Dr. Michael Macknin at the Cleveland Clinic Foundation in Ohio says ''For a child under age 6 who's had a runny nose with or without a cough for ten days and isn't getting better, chances are close to 90 percent there's a sinus infection,'' Dr. Macknin says. For 6-to 12-year-olds, chances are 70 percent. Unlike a cold virus, a sinus infection should be treated with doctor-prescribed antibiotics, he adds.

Finally, Peggy O’Mara, editor and publisher of Mothering Magazine, talks about trusting your own instincts as a parent. So often we rely on experts, studies, authorities, when we really know more than we give ourselves credit for when it comes to our children. Trust your instinctual nature she tells mothers (and fathers too!).

It's amazing the healing power of parents.

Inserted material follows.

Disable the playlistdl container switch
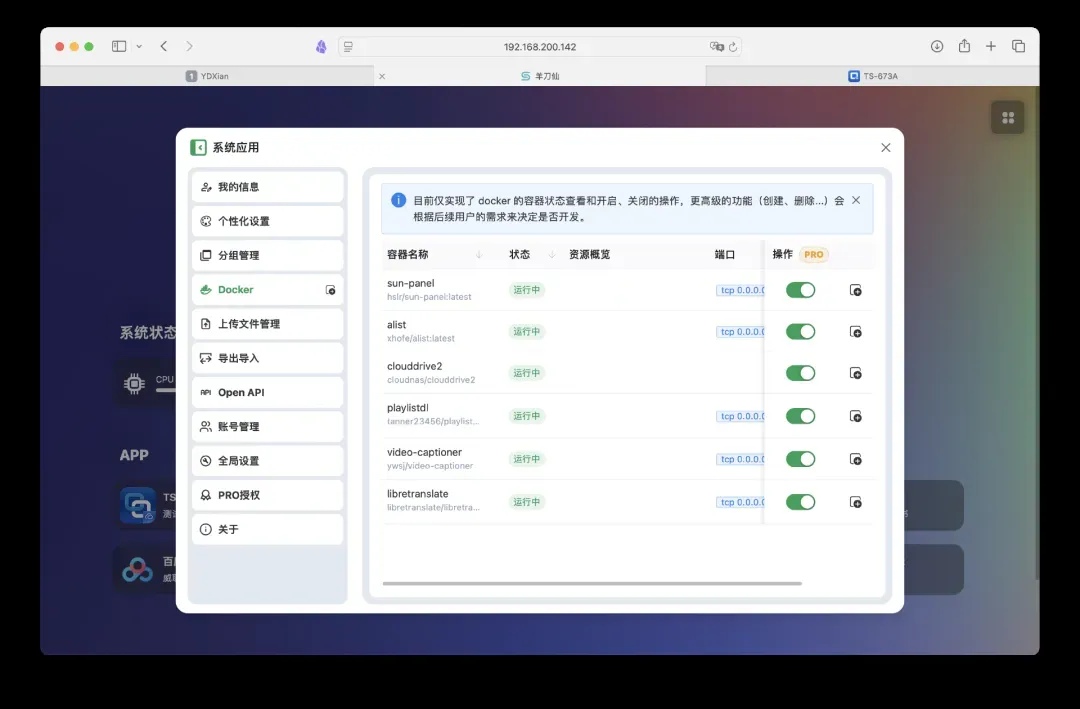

According to the Consumer Health Products Association (CHPA), the cough and cold medicines that were withdrawn are:

* Dimetapp(R) Decongestant Plus Cough Infant Drops,
* Dimetapp(R) Decongestant Infant Drops,
* Little Colds(R) Decongestant Plus Cough,
* Little Colds(R) Multi-Symptom Cold Formula,
* PEDIACARE(R) Infant Drops Decongestant (containing pseudoephedrine),
* PEDIACARE(R) Infant Drops Decongestant & Cough (containing pseudoephedrine),
* PEDIACARE(R) Infant Dropper Decongestant (containing phenylephrine),
* PEDIACARE(R) Infant Dropper Long-Acting Cough,
* PEDIACARE(R) Infant Dropper Decongestant & Cough (containing phenylephrine),
* Robitussin(R) Infant Cough DM Drops,
* Triaminic(R) Infant & Toddler Thin Strips(R) Decongestant,
* Triaminic(R) Infant & Toddler Thin Strips(R) Decongestant Plus Cough,
* TYLENOL(R) Concentrated Infants' Drops Plus Cold,
* TYLENOL(R) Concentrated Infants' Drops Plus Cold & Cough.